A Pareto chart sorts bars from largest to smallest and overlays a cumulative percentage line. It is the standard tool for asking: “which categories drive the majority of activity?”

save_png("plots/02_univariate_categorical/pareto_category.png", width = 1000)

cat_sorted  <- sort(table(store_data$Category), decreasing = TRUE)
cat_cum_pct <- cumsum(cat_sorted) / sum(cat_sorted) * 100

par(mar = c(8, 4, 3, 4))
bp_pos <- barplot(cat_sorted,
                  main   = "Pareto Chart - Product Category",
                  ylab   = "Count",
                  col    = "steelblue",
                  border = "white",
                  las    = 2,
                  ylim   = c(0, max(cat_sorted) * 1.1))

par(new = TRUE)
plot(bp_pos, cat_cum_pct,
     type = "b", pch = 19, col = "red", lwd = 2,
     axes = FALSE, xlab = "", ylab = "",
     ylim = c(0, 100))

axis(side = 4, at = seq(0, 100, 20),
     labels = paste0(seq(0, 100, 20), "%"), col.axis = "red")
mtext("Cumulative %", side = 4, line = 3, col = "red")
abline(h = 80, col = "red", lty = 2)

par(mar = c(5, 4, 4, 2))
dev.off()

The horizontal line at 80% marks the classic Pareto threshold: which categories together account for 80% of transactions?

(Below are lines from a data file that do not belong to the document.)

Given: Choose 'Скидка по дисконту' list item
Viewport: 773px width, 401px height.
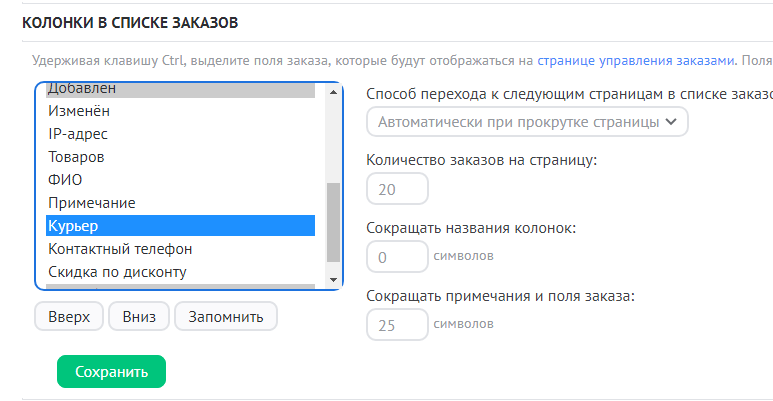Looking at the screenshot, I should pos(118,272).
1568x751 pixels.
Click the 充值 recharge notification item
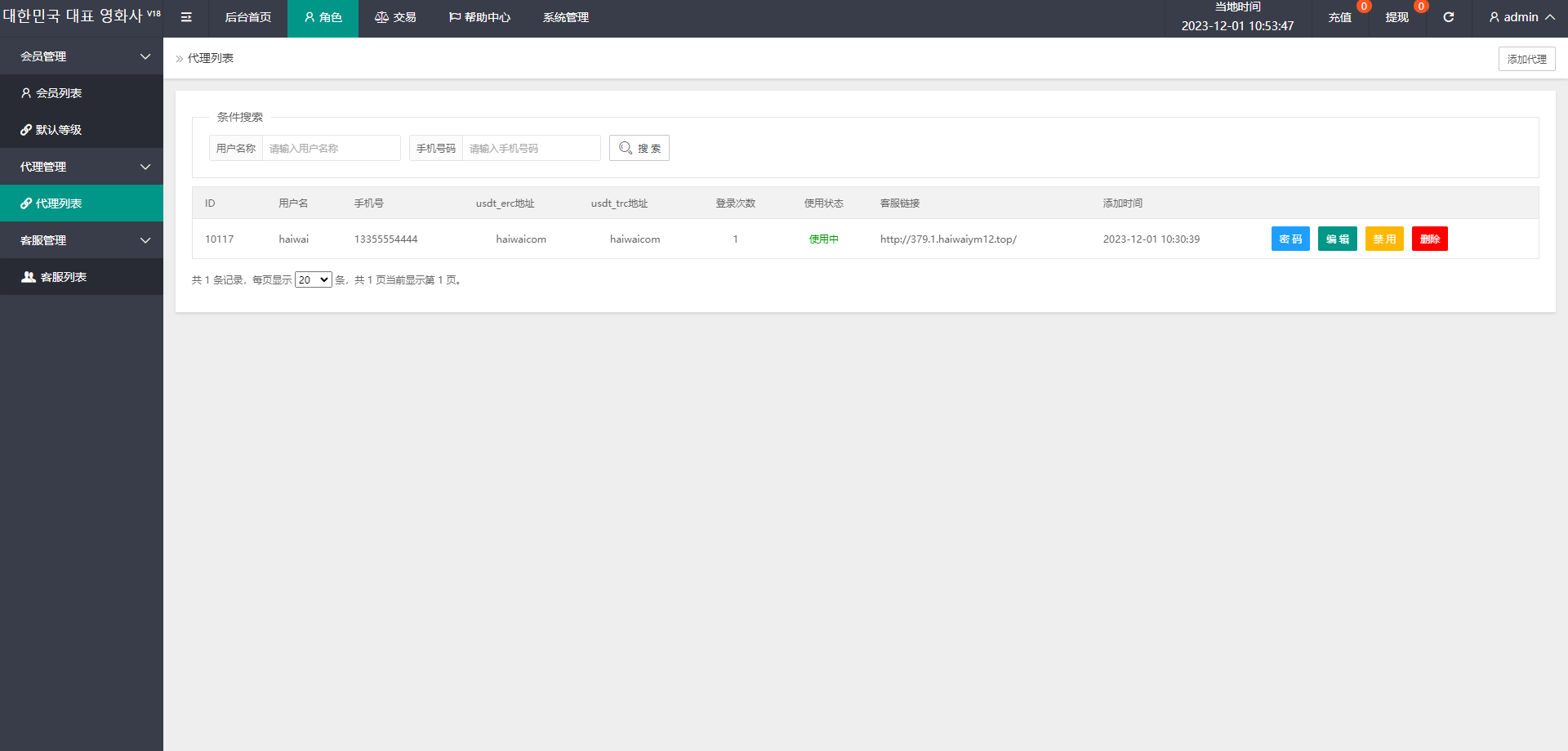point(1339,17)
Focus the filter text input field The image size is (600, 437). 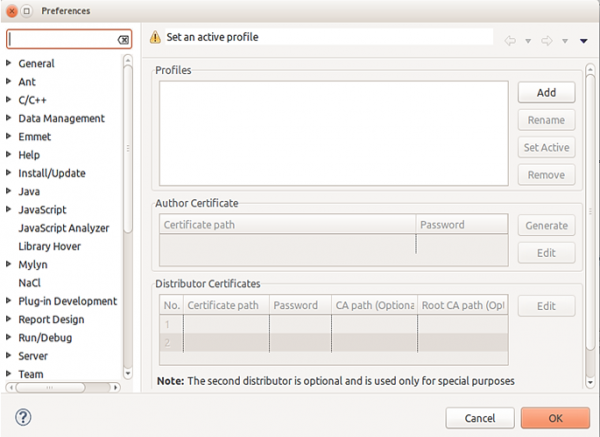pyautogui.click(x=60, y=40)
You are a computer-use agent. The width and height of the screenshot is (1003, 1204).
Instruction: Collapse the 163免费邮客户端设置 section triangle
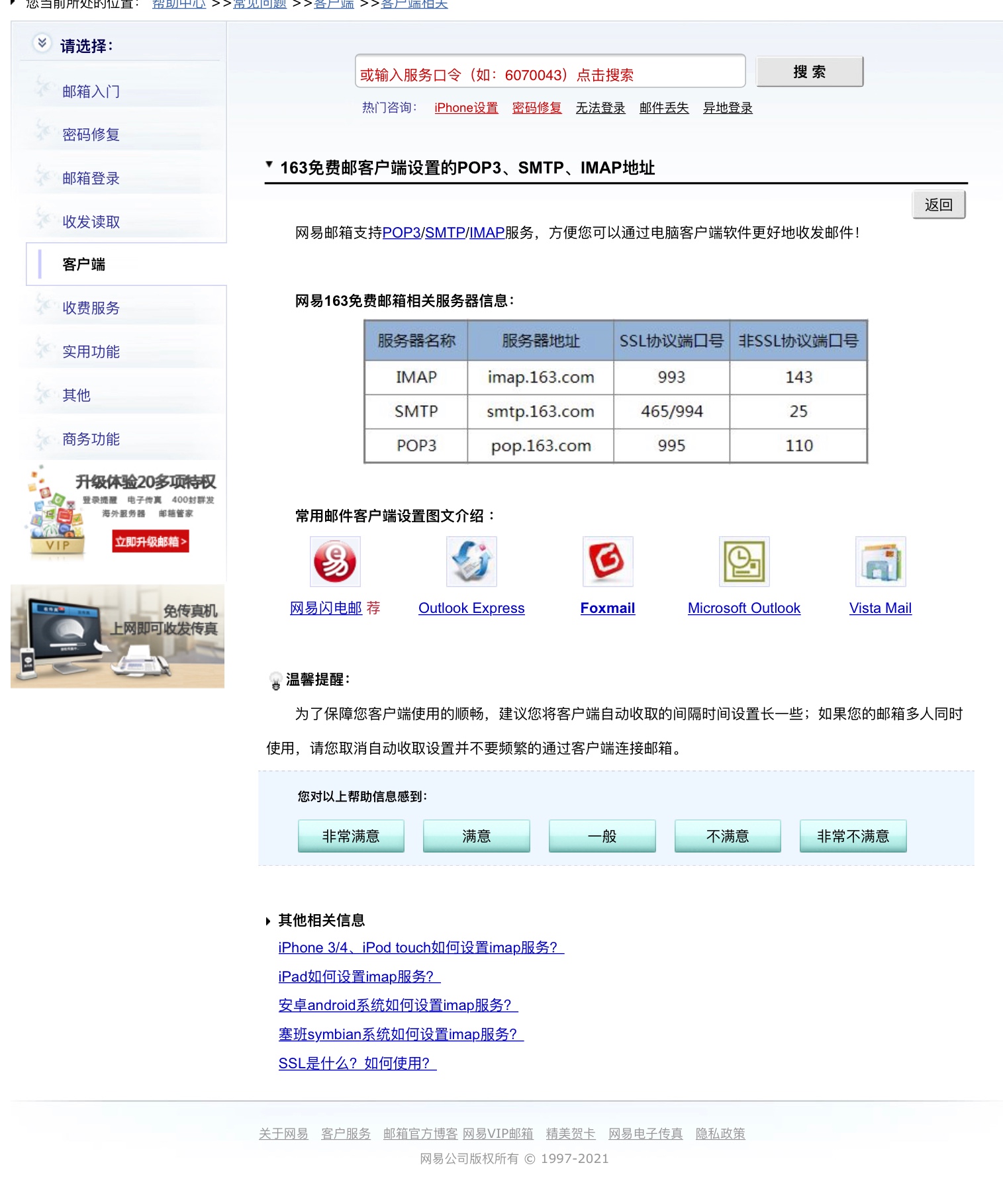pyautogui.click(x=269, y=165)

7 Bivariate Plots: Numeric vs Numeric

When comparing two numeric variables, the scatter plot is your starting point. Adding a regression line gives a quick read on linear association.

Output folder: plots/03_bivariate_numeric/

7.1 Scatter Plots with Regression Lines

save_png("plots/03_bivariate_numeric/scatter_amount_vs_discount.png")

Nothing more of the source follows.